==== Text shown ====

F1 Race Stars is a video game developed by Codemasters, released in November 2012. It is a kart racing game loosely based on the 2012 Formula One season, with circuits redesigned to feature loops, jumps and short-cuts. It is a spin-off from the traditional Formula One video games, and is the first kart-racing game developed by Codemasters. The player is able to choose cartoonish versions of Formula One racing drivers, such as Sebastian Vettel, Lewis Hamilton, Kimi Räikkönen, Nico Rosberg, Mark Webber, Michael Schumacher, Fernando Alonso, and Pedro de la Rosa. Codemasters have described the game as being designed to emphasise entertainment rather than simulation. A Wii U port under the title F1 Race Stars: Powered Up Edition was released on 16 January 2014.

==== Stored records ====

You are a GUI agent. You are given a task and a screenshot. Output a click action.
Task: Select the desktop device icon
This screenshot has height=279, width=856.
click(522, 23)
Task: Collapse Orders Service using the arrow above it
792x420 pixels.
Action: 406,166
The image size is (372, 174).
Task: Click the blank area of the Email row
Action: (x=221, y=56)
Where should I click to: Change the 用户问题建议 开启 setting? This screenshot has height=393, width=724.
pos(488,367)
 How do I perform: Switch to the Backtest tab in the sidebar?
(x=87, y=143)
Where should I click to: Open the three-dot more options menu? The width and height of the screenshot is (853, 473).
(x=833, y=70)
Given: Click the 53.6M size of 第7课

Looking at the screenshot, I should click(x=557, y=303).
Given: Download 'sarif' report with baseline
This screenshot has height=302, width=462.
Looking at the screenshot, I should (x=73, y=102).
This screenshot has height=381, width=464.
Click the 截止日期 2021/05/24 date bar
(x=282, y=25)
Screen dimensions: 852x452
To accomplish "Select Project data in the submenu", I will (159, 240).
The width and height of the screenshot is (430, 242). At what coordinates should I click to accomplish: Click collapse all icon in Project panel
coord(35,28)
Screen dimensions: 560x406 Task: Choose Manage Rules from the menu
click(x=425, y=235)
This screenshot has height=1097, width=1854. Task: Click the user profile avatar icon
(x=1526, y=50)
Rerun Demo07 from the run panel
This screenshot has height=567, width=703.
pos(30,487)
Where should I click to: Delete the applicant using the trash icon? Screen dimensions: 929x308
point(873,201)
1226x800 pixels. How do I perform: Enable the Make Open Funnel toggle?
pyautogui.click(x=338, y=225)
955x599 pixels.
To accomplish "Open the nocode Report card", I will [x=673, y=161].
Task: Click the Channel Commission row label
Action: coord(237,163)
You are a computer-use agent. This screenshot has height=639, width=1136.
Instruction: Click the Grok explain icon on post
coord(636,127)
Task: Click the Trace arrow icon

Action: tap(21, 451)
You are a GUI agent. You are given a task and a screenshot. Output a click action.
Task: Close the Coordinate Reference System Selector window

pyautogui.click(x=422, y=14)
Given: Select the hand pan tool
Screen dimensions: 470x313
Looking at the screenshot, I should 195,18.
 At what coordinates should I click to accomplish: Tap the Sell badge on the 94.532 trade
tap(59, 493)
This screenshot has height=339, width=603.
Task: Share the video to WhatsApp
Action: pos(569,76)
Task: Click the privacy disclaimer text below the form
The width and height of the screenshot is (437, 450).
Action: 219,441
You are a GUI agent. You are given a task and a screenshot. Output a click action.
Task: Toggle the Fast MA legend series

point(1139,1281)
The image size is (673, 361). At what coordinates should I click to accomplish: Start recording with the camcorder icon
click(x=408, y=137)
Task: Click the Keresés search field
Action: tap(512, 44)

====

### Required tasks
1/ Please condense the paragraph of the text about F1 Race Stars that begins "F1 Race Stars is a video game" into a short bulleted list that keeps its main facts.
2/ Write out the passage of the text about F1 Race Stars from "F1 Race Stars is" to "16 January 2014." without any changes.
You won't need the lines for this.

### Answers to the exercise
1/
- Kart racing video game developed by Codemasters, released in November 2012
- Loosely based on the 2012 Formula One season, with circuits redesigned to include loops, jumps and short-cuts
- A spin-off from the traditional Formula One video games and Codemasters' first kart-racing game
- Players choose cartoonish versions of Formula One drivers such as Sebastian Vettel, Lewis Hamilton, Kimi Räikkönen, Nico Rosberg, Mark Webber, Michael Schumacher, Fernando Alonso, and Pedro de la Rosa
- Designed, according to Codemasters, to emphasize entertainment over simulation
- A Wii U port, F1 Race Stars: Powered Up Edition, released on 16 January 2014

2/
F1 Race Stars is a video game developed by Codemasters, released in November 2012. It is a kart racing game loosely based on the 2012 Formula One season, with circuits redesigned to feature loops, jumps and short-cuts. It is a spin-off from the traditional Formula One video games, and is the first kart-racing game developed by Codemasters. The player is able to choose cartoonish versions of Formula One racing drivers, such as Sebastian Vettel, Lewis Hamilton, Kimi Räikkönen, Nico Rosberg, Mark Webber, Michael Schumacher, Fernando Alonso, and Pedro de la Rosa. Codemasters have described the game as being designed to emphasise entertainment rather than simulation. A Wii U port under the title F1 Race Stars: Powered Up Edition was released on 16 January 2014.